At Google, since it's all bots, a random algorithm change can remove your app
from the store overnight. With Apple, if you get through the review process
you're usually safe. Not to mention random bans by association (e.g. if a
developer at your company has previously had a banned account, then the
company account could be banned due to association with this developer - there
are a few horror stories out there about this).

------
YooLi
Feels like there are some pieces missing from the story.
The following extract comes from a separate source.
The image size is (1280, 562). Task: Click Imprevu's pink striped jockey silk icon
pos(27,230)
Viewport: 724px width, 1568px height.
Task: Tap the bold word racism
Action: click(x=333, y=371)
This isn't a "we won't approve your app because it's not following the app
guidelines" rejection or an app stuck in review purgatory. (I once had an
Apple TV app stuck in review for 10 weeks before it magically was approved
with no changes from me.) This is a "your account did something it shouldn't
have done" flag. The whole account is suspended for an alleged infraction of
"App Store Review Guidelines’ Developer Code of Conduct". Did your account do
contract work on other "spammy" apps or similar? Even if you worked on
completely different apps, it's not unprecedented for Apple to just blow the
whole account up if it's in any way tied.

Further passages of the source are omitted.